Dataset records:
==*==

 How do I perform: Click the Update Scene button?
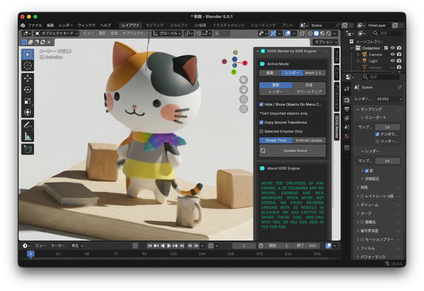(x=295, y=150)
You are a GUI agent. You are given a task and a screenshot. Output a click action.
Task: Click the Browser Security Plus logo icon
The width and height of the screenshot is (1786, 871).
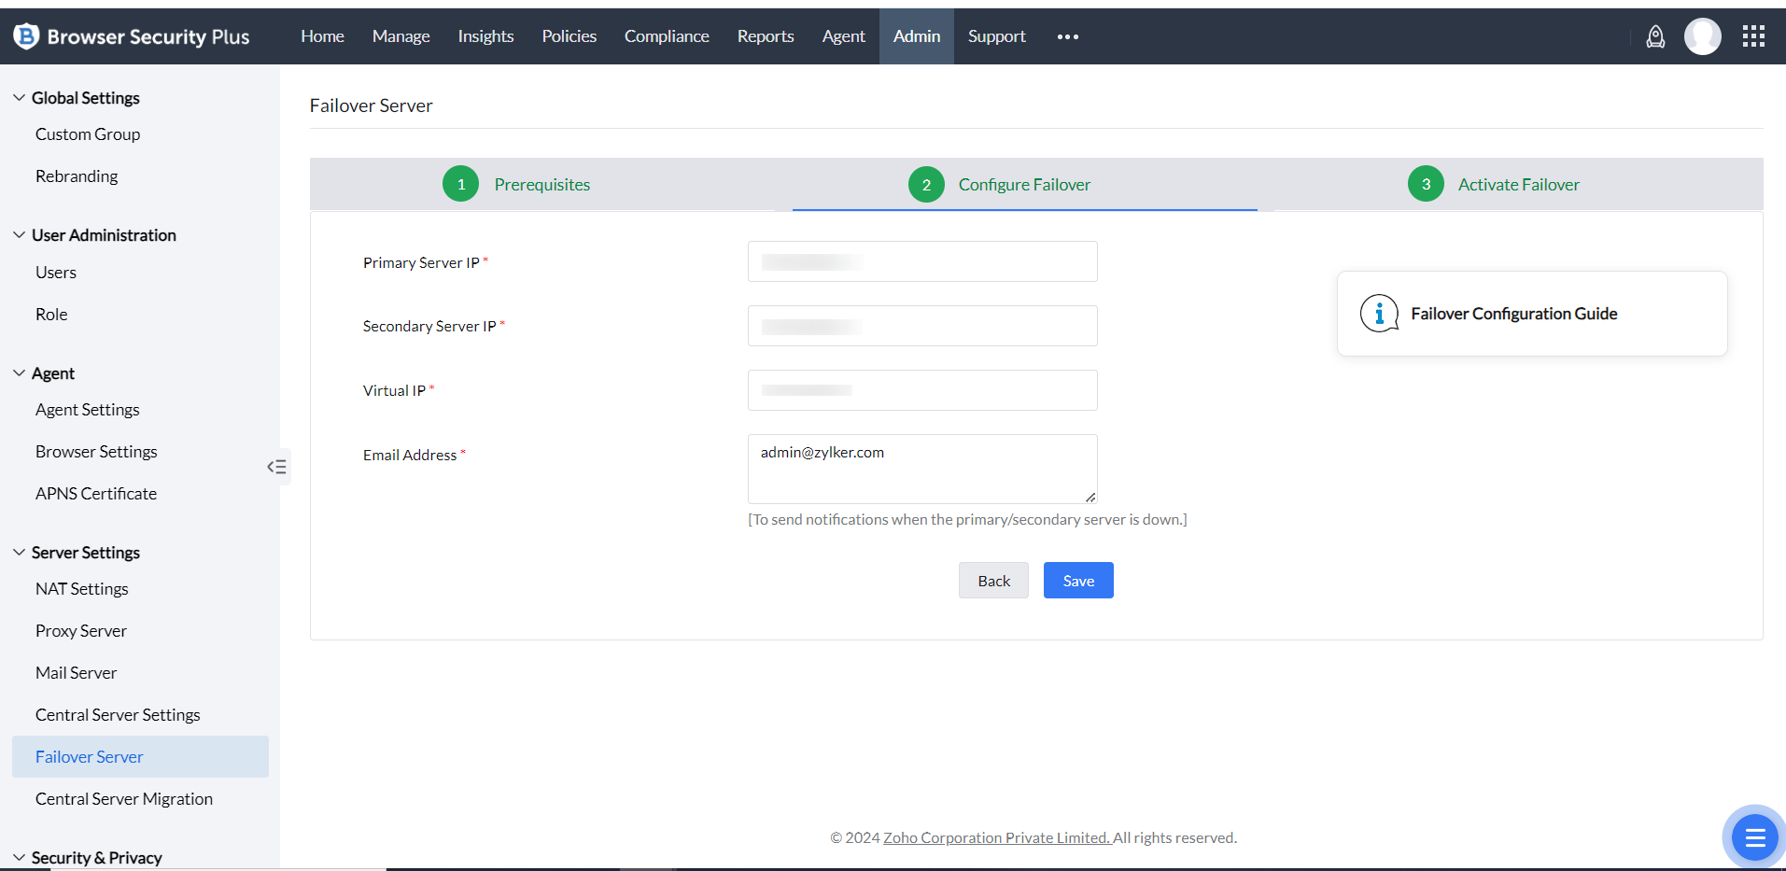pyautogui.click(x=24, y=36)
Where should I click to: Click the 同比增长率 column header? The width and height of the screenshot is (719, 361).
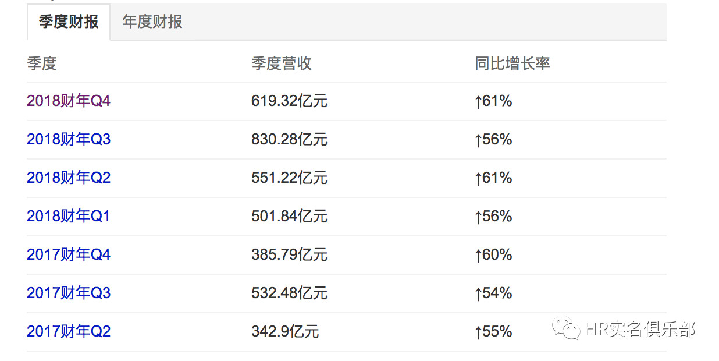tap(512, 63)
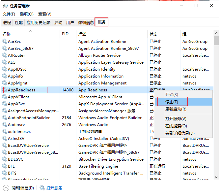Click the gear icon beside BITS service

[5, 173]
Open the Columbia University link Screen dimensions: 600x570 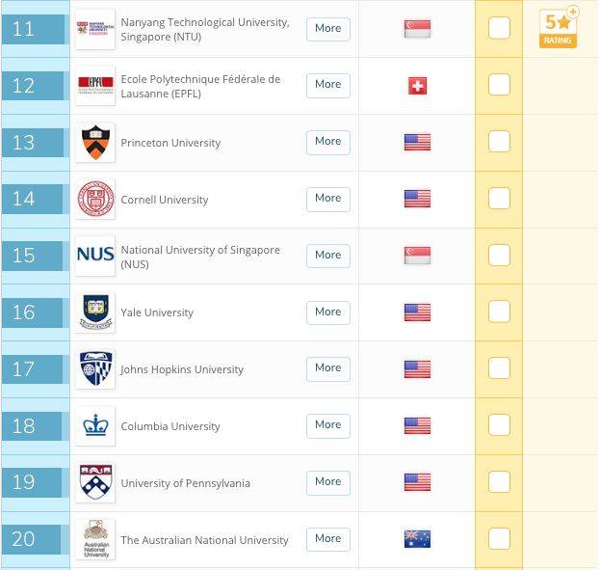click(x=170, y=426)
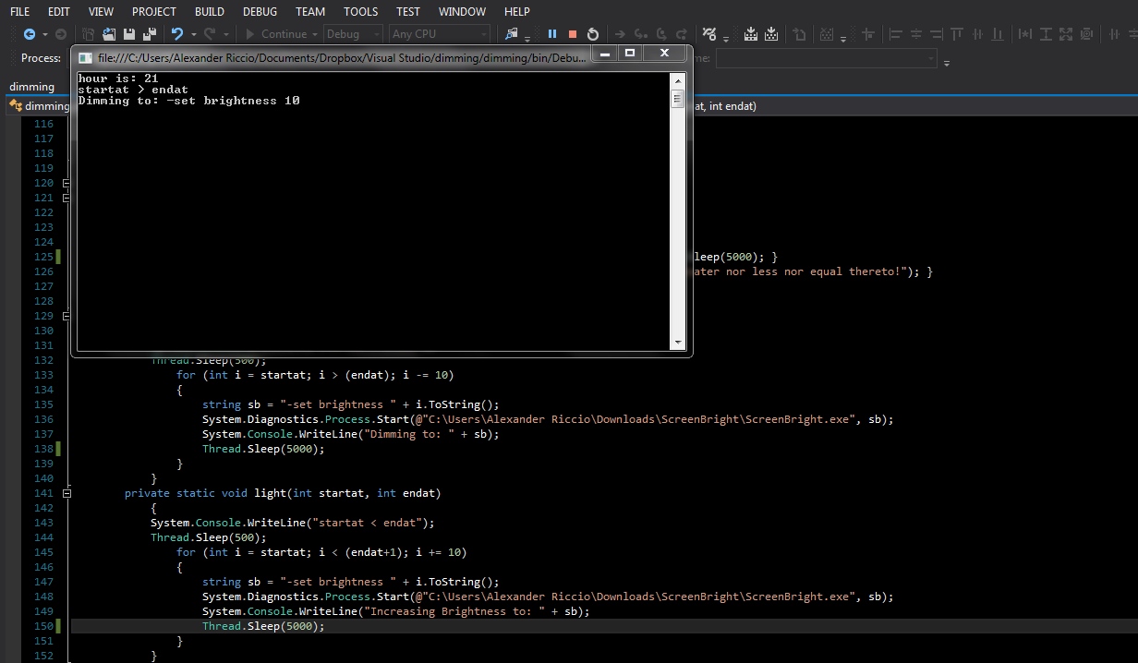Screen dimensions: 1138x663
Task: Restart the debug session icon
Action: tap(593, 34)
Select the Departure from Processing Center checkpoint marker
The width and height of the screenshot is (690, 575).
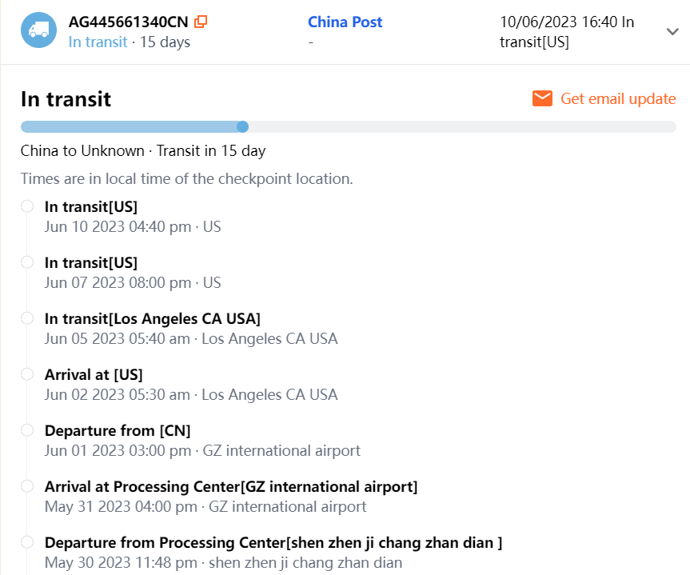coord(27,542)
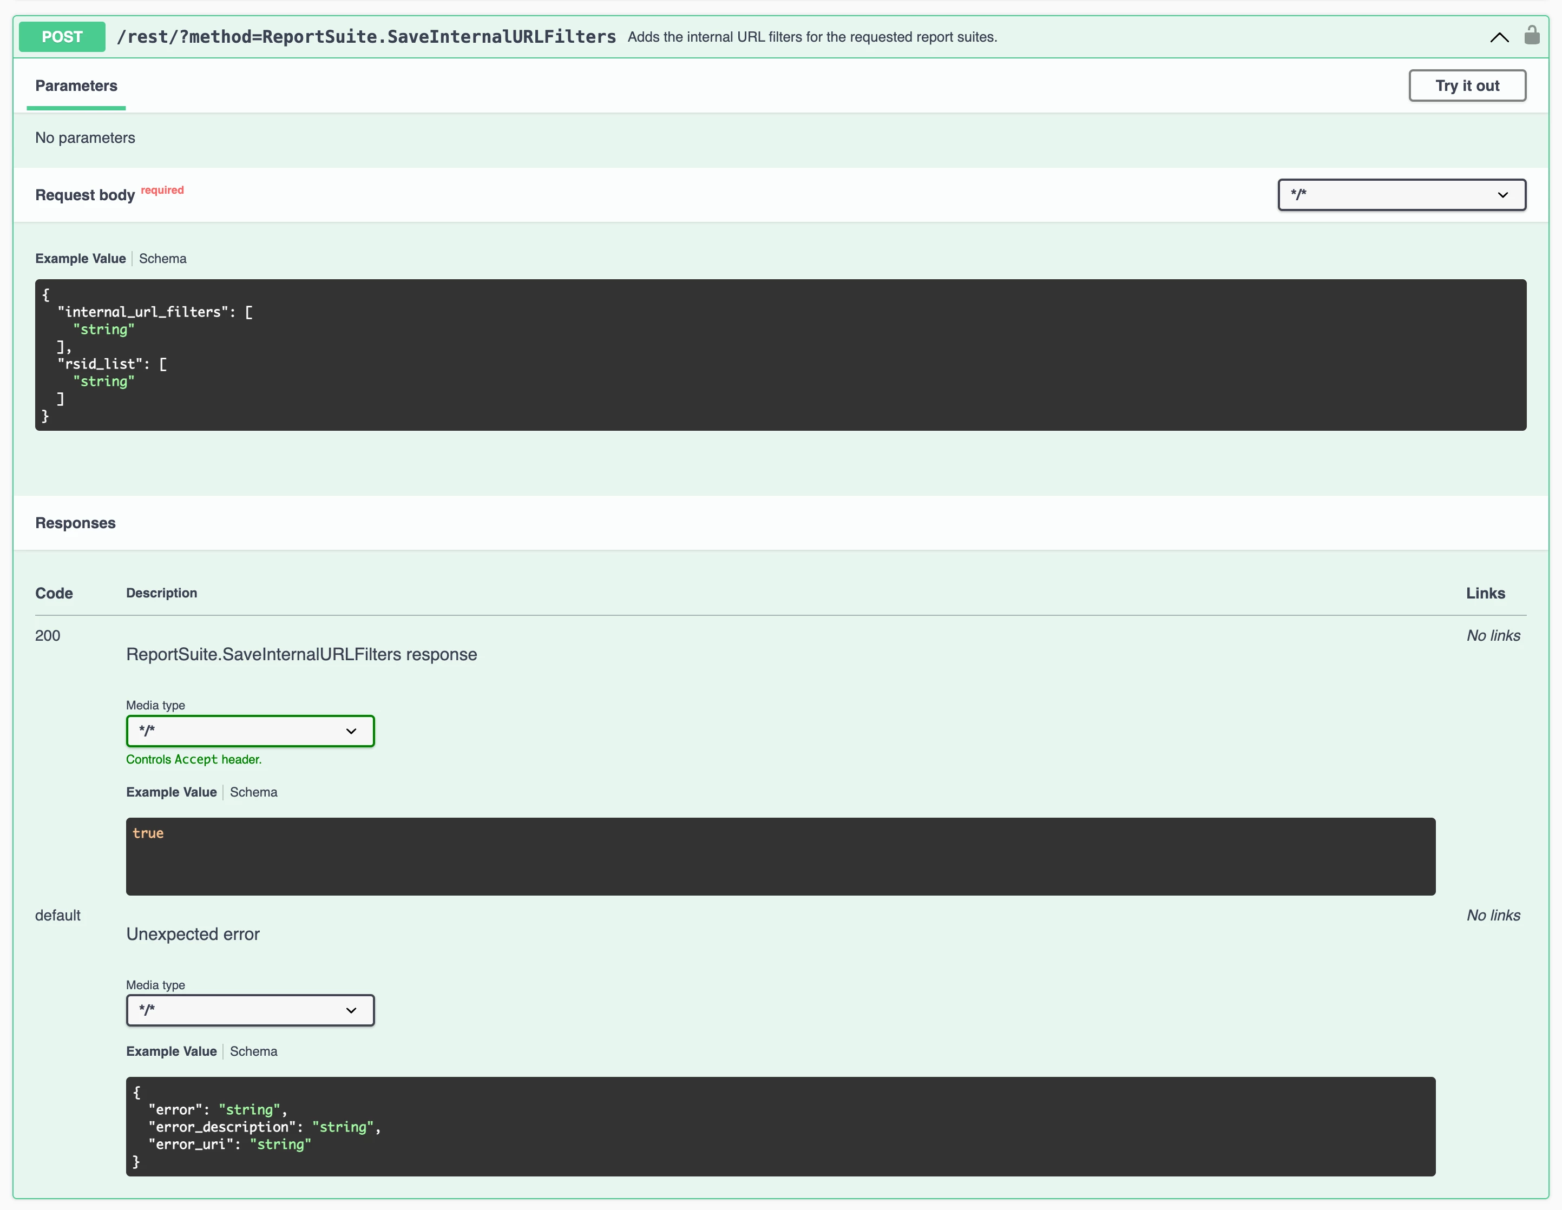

==*==

== What is asked ==
Swap "screenshot" for "screen capture" in the listing from its start through the line with "pyautogui.click(x=24, y=36)", keeping everything else unchanged. Leave the pictures out of your answer.

== Exercise solution ==
 How do I perform: Click the Update Scene button?
(x=295, y=150)
You are a GUI agent. You are given a task and a screen capture. Output a click action.
Task: Click the Browser Security Plus logo icon
The width and height of the screen capture is (1786, 871).
pyautogui.click(x=24, y=36)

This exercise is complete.